My two cents on the whole “skill gap” in fighting games is thus: I’ve been playing for decades and I can understand why old school players don’t like their hard-earned skills being essentially nerfed as more fighting games provide simpler control schemes for new players – but I don’t mind too much, especially if the game is new and has been designed that way to begin with. Blade Strangers is one of those new, beginner-friendly fighting games where special and super moves are easy to pull off and combo timing is generous and loose – while still being deep enough for hardcore fighting fans, the description asserts. Whoa whoa whoa! Hold your horses there, developers, I’ll be the judge of that.

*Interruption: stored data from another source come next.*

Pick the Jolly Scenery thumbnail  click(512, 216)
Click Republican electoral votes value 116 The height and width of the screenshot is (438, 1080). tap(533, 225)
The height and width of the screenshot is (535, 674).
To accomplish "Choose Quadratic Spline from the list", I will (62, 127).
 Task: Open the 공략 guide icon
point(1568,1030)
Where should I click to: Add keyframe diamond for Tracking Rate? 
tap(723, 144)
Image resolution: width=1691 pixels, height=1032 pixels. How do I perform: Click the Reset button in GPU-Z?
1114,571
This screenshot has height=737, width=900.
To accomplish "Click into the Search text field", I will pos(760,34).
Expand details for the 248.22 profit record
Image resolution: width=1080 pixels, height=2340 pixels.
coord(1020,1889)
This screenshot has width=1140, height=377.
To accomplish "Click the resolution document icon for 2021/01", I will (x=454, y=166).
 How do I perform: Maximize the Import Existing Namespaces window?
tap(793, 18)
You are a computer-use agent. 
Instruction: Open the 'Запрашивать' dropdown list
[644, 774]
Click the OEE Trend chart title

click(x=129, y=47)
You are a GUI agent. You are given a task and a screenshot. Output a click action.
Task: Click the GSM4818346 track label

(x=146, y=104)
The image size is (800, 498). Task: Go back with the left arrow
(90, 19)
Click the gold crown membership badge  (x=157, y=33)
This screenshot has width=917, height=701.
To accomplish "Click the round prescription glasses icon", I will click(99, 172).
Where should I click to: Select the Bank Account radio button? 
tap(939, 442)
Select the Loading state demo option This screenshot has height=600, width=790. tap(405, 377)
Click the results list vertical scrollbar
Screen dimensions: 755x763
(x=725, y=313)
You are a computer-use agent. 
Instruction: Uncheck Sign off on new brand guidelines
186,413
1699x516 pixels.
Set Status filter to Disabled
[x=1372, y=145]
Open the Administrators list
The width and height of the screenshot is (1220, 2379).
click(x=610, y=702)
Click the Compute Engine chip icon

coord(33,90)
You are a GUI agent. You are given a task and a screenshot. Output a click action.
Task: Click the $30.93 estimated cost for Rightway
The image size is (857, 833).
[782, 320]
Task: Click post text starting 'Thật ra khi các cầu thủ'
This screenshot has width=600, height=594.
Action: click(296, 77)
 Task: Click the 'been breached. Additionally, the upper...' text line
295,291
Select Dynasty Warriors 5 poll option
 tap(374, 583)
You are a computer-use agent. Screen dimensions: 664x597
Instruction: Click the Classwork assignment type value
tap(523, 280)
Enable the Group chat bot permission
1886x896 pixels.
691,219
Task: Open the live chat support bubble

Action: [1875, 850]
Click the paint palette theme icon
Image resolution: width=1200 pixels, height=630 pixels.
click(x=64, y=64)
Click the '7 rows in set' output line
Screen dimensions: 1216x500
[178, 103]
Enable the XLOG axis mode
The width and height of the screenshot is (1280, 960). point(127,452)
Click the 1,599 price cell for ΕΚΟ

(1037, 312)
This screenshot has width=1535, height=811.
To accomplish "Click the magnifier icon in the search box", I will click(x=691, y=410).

True enough, the control scheme is very easy. Special moves are executed by simply pressing a direction and the special button. Throws, supers and other moves are done by pressing two or three buttons together. No rolling or charge motions, no fireball motions or DP motions. The combos are very loose and feel quite Guilty Gear gattling combo-ish – although lacking GG’s variety. Players can easily execute combos by hammering one button and then the special button and experts can effortlessly create elaborate aerial combos in the game’s juggle-friendly physics.
The closest thing Blade Strangers has to a complex mechanic is the Offensive Skill – a universal move somewhat like Guilty Gear’s Roman Cancel and somewhat like KOF14’s Max Mode cancel. Basically it allows your character to cancel the remaining frames of a move (at the cost of half a super bar) and rush towards their opponent to extend their combo.
So, with regards to the “deep enough for hardcore” claim, I’d say it’s true… just barely. There’s enough for experts to sink their teeth into, if only for a couple of bites. My biggest issue with the system is that the characters do feel a tad homogenous. They all have the same basic gattling combo and only one or two of them have anything outside the template of: three special moves, one aerial special move, two supers. Still, their special moves and supers differentiate them just enough to make them distinct, if not completely unique.
In case you didn’t know, all of the characters in Blade Strangers are from different games – a sort of Smash Bros-style mashup of characters from popular indie titles. I’ll be honest, I only know where three of these characters come from: Shovel Knight, of course; the grotesque fetus from The Binding of Isaac; and the buxom, near-naked Solange from Code of Princess, who seems to be the poster-girl for the game. The characters all look great and the animation, while decent, is a bit choppy. It could have done with a few more tween frames to make it appear smoother, in my opinion.
Oh, and the game has a decent amount of single-player content, including a story mode and a genuine arcade mode which is nice. Blade Strangers is fun, but I doubt it’s destined for greatness in its current form, although if it takes the well-trodden path of refining itself through future iterations, it could become a go-to casual/expert halfway game in the future.